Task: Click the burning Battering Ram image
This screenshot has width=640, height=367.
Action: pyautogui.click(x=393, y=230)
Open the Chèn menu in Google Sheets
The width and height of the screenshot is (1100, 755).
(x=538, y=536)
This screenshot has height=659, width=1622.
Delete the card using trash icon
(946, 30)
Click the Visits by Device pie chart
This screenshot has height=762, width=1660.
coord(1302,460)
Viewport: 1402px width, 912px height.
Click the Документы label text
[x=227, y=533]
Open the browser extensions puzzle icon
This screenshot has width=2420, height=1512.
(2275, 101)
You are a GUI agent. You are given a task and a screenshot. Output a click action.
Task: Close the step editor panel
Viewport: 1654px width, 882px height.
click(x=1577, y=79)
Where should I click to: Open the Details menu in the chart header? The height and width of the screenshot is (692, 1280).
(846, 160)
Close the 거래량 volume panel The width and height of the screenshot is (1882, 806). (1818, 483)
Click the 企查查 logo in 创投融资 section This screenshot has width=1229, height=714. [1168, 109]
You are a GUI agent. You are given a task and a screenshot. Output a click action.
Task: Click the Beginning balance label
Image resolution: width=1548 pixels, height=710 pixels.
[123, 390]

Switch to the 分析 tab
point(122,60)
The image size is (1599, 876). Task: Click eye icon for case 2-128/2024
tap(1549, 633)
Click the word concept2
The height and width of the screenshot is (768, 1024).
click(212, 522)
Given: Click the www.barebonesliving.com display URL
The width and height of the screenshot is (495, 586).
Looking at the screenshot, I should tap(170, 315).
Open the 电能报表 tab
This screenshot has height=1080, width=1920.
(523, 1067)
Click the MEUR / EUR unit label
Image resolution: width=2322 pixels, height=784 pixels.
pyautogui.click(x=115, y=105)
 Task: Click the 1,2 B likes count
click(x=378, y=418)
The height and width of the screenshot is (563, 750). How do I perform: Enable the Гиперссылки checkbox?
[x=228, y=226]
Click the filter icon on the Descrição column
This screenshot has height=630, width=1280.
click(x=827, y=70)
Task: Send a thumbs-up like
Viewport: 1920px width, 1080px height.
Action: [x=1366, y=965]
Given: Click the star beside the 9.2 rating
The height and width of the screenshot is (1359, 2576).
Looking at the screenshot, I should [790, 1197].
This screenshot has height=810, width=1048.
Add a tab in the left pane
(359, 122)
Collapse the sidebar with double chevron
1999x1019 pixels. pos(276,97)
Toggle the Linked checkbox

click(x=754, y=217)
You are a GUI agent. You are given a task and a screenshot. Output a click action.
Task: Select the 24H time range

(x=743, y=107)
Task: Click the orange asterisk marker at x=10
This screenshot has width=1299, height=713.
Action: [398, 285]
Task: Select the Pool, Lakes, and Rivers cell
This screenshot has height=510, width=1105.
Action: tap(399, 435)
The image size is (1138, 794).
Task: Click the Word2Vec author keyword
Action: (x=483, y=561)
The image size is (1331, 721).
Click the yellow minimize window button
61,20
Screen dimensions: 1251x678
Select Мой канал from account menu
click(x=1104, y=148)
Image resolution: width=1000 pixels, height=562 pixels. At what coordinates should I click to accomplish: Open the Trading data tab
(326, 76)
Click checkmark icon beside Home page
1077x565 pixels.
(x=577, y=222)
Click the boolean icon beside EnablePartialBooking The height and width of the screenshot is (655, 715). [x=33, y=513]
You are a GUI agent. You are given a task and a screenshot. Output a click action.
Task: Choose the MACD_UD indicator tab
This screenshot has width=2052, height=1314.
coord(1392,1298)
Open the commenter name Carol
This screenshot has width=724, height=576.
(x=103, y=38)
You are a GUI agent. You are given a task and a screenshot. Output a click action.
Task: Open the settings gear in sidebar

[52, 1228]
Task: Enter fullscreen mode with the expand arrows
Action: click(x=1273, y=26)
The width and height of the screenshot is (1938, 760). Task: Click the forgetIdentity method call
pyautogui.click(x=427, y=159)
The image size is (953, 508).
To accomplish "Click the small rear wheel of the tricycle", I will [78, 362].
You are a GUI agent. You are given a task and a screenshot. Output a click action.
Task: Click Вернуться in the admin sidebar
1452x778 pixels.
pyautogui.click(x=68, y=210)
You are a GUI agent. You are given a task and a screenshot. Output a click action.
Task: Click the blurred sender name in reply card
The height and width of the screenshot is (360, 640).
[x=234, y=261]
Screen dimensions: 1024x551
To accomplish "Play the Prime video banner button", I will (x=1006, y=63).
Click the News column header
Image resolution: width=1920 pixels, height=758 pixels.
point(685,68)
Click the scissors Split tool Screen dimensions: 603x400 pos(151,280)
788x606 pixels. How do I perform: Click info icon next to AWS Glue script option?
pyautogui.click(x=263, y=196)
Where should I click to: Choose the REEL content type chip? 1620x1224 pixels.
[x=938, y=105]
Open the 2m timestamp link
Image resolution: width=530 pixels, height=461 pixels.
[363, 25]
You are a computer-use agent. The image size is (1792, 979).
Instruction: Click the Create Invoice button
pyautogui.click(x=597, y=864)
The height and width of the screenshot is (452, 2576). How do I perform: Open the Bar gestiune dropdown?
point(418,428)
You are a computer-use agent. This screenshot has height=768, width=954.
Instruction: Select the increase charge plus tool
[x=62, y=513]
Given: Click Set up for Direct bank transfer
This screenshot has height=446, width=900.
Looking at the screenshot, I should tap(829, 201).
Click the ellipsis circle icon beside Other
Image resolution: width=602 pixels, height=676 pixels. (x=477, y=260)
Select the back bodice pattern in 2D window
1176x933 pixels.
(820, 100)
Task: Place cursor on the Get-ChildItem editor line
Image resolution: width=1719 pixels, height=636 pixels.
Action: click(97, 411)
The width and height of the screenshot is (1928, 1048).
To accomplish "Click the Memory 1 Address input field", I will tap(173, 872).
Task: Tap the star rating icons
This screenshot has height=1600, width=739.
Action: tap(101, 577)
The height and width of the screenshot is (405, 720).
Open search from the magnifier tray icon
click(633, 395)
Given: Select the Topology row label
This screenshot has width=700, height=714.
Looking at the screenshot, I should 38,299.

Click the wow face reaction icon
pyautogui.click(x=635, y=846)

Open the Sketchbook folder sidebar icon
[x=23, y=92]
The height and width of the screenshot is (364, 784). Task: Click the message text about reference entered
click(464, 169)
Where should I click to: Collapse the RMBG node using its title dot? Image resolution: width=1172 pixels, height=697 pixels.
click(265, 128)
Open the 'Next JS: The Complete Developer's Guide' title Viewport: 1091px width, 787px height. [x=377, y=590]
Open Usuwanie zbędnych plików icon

######

Find every line in the entries above that contains the word "chart" and copy each such line in full.

* ANSWER TO THIS EXERCISE
Click the Visits by Device pie chart
Where should I click to: Open the Details menu in the chart header? The height and width of the screenshot is (692, 1280).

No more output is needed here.